Comer en un restaurante del norte de Barranquilla se ha vuelto tan
costoso como en Nueva York. Eso no es ni bueno ni malo per se —es bueno
para los dueños y empleados de restaurantes, y malo para los clientes,
hay un equilibrio— pero cuando menos sí curioso. Barranquilla, al fin y
al cabo, aunque cuenta con excelente cocina, no cuenta con los salarios
de Nueva York, ni con las demás cosas que hacen que ciudades como esa
sean muy demandadas y, por lo tanto, caras: su vida cultural y nocturna,
su infraestructura y transporte, su arquitectura y organización, sus
generosas avenidas por las que, después de cenar, pueden pasear tanto
asalariados como millardarios sin temor a que los atraquen. Algo pasa.
Algo pasa también en la construcción. Mientras que, según cifras del
Dane, los costos de construir no han aumentado mucho —menos de un 5%
anual en los dos últimos años— el precio de un apartamento nuevo ha
subido hasta 80% en el mismo lapso. Aunque no hay escasez de terrenos,
ni zonas turísticas particularmente cotizadas, el precio de la tierra ha
aumentado hasta un 70%. Hace unas semanas en una reunión social me
llamó la atención que casi todas las conversaciones a mi alrededor
versaban sobre finca raíz. Todo el mundo hablaba como si fuera un
experto en el tema y se discutían como normales cifras que hace un par
de años nos hubieran parecido escandalosas: precios de metro cuadrado de
4 y 5 millones de pesos. Recuerdo que se escuchaba exactamente lo mismo
—todo el mundo era un experto, y valores escandalosos se habían vuelto
normales— en las reuniones sociales gringas justo antes del reventón de
la burbuja inmobiliaria en 2007.
Durante una burbuja anterior, la de los títulos de las compañías
‘punto-com’ en la década de los 90, el entonces director de la Reserva
Federal de EU, Alan Greenspan, usó la expresión “exuberancia irracional”
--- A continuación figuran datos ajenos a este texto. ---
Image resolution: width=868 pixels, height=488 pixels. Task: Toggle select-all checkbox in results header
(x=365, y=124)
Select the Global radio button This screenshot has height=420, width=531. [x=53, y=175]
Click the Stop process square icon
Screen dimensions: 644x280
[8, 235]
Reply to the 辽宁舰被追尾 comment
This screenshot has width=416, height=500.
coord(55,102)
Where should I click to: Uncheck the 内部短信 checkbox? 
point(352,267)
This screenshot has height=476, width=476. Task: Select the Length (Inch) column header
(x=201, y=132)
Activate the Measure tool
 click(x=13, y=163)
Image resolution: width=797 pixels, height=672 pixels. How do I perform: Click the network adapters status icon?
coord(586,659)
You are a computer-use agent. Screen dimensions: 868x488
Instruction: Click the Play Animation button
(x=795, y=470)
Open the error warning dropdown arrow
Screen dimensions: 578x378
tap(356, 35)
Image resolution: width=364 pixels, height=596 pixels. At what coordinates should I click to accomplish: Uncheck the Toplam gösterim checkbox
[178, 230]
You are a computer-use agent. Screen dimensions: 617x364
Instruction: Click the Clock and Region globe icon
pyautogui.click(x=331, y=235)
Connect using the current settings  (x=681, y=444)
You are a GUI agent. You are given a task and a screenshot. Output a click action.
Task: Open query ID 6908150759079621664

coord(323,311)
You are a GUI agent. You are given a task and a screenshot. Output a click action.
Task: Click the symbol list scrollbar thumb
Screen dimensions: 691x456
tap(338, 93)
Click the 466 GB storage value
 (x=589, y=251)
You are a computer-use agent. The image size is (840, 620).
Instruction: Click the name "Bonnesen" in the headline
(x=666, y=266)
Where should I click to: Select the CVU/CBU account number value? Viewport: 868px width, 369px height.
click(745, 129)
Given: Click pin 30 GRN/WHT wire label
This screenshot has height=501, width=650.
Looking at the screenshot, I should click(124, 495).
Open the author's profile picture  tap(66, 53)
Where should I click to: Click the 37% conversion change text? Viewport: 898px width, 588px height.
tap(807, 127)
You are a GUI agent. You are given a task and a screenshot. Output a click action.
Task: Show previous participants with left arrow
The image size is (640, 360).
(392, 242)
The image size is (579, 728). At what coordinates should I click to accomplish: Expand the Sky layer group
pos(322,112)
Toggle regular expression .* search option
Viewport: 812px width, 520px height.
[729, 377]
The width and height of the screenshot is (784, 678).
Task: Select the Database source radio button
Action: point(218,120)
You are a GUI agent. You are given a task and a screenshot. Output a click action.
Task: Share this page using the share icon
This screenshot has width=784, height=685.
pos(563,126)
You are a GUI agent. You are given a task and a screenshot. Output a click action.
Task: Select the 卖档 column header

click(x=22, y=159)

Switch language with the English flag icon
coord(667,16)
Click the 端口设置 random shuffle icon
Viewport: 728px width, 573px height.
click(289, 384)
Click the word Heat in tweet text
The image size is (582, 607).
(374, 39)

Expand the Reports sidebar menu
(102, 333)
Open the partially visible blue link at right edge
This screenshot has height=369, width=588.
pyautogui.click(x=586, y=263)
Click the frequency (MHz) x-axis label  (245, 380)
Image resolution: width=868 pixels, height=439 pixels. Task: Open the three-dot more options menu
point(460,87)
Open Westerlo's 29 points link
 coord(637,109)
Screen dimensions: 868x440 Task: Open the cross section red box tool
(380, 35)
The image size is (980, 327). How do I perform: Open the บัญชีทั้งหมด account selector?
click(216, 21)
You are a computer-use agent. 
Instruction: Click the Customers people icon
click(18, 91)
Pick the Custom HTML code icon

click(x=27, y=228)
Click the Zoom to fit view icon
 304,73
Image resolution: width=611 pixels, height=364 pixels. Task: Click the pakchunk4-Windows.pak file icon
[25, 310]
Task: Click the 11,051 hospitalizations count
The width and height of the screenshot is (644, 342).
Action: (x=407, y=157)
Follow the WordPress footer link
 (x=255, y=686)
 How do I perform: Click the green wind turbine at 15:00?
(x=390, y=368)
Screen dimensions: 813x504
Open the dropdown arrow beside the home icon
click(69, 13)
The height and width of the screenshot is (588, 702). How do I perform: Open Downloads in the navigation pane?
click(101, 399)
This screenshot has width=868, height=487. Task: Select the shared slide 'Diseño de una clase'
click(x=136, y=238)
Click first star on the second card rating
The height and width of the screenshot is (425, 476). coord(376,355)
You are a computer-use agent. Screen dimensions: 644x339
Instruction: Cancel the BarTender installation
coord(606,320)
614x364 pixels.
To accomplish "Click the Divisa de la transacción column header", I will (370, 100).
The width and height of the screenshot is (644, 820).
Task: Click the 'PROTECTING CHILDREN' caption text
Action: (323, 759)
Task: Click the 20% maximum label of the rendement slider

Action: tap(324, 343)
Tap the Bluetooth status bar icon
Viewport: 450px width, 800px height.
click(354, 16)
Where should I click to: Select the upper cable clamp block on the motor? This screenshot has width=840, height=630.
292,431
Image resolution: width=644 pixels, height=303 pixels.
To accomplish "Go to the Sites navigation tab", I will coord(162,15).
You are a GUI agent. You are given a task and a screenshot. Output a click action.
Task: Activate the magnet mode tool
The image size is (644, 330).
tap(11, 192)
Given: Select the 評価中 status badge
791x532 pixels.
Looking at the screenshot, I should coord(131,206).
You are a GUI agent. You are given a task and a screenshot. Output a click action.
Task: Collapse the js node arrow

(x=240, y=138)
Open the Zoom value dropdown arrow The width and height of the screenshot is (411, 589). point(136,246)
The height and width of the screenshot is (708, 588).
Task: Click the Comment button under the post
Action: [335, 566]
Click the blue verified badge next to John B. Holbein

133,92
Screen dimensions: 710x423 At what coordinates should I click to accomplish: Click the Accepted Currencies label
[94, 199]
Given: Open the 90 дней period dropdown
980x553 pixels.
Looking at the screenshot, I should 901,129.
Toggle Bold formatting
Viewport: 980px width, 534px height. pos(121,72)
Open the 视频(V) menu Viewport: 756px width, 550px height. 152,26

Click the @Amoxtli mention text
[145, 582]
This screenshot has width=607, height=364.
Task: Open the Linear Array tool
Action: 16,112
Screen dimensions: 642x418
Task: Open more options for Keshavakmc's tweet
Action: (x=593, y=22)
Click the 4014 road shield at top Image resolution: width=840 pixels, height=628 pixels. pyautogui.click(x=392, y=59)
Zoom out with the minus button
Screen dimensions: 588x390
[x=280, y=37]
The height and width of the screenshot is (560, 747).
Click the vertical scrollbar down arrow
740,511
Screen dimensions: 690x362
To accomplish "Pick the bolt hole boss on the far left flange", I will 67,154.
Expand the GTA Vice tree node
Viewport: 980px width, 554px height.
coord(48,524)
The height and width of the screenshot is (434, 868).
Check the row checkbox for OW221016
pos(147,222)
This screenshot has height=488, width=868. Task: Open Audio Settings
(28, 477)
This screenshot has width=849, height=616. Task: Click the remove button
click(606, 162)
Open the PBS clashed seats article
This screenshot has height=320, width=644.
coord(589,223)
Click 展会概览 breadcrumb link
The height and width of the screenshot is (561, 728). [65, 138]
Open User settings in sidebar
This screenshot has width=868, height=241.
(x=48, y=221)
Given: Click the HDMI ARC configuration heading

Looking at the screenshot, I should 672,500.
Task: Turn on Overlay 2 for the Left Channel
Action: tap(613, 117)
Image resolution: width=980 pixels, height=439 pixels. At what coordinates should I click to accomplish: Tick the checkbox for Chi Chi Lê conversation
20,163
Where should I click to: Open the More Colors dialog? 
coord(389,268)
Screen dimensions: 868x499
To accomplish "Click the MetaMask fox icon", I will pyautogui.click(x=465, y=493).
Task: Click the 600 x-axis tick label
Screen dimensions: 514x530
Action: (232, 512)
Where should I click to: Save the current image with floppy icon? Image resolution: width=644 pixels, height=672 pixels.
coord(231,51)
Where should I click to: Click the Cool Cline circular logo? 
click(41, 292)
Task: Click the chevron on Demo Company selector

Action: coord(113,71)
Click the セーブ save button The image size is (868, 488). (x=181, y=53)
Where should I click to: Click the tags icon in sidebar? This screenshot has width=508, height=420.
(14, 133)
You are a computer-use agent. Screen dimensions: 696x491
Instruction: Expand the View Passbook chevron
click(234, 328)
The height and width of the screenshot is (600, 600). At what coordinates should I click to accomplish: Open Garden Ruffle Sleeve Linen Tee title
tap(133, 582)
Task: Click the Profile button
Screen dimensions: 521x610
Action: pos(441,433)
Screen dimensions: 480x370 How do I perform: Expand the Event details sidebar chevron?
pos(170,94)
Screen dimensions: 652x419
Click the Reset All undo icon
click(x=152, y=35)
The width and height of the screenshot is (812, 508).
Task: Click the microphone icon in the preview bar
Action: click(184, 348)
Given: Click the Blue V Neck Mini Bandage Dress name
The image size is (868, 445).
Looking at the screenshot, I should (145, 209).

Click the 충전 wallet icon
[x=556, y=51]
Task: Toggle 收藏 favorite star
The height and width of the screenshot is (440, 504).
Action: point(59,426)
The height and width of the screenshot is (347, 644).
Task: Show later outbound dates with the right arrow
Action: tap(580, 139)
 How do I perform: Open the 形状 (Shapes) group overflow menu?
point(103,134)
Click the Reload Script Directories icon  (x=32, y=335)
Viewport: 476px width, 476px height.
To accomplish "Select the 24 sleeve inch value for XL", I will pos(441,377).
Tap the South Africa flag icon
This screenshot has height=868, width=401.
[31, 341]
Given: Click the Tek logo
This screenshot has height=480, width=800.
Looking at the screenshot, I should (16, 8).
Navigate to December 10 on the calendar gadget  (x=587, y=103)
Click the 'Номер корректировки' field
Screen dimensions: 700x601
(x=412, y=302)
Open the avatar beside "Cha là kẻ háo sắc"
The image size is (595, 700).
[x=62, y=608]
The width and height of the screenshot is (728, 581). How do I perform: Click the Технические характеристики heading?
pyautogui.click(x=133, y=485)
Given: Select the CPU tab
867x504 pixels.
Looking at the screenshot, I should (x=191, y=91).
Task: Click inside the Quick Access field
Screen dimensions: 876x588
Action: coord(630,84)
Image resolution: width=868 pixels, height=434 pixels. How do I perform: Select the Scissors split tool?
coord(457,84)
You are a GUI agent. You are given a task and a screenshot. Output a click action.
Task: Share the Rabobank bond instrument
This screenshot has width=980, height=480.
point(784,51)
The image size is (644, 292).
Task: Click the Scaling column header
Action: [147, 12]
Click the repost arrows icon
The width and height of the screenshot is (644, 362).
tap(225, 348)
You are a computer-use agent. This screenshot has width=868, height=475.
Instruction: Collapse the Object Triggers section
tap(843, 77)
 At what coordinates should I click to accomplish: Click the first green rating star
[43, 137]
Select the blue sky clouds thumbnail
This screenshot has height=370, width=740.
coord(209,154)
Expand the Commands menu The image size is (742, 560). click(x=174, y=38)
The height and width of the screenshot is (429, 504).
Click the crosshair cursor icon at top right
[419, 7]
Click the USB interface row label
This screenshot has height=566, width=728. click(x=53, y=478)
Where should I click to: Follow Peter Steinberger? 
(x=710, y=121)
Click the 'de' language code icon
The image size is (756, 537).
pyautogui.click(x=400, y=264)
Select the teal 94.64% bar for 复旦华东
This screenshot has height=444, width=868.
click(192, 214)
para describir el insólito comportamiento de sus conciudadanos, que
invertían todos sus ahorros en empresas sin utilidades demostrables.
Algo similar parece estar pasando aquí, pues mientras nuestros precios
se disparan, la realidad subyacente —“los fundamentales”, como dicen los
financieros— sigue siendo la misma, con todas sus carencias y defectos.
¿De dónde vendrá la creación real de valor que justifique esos precios?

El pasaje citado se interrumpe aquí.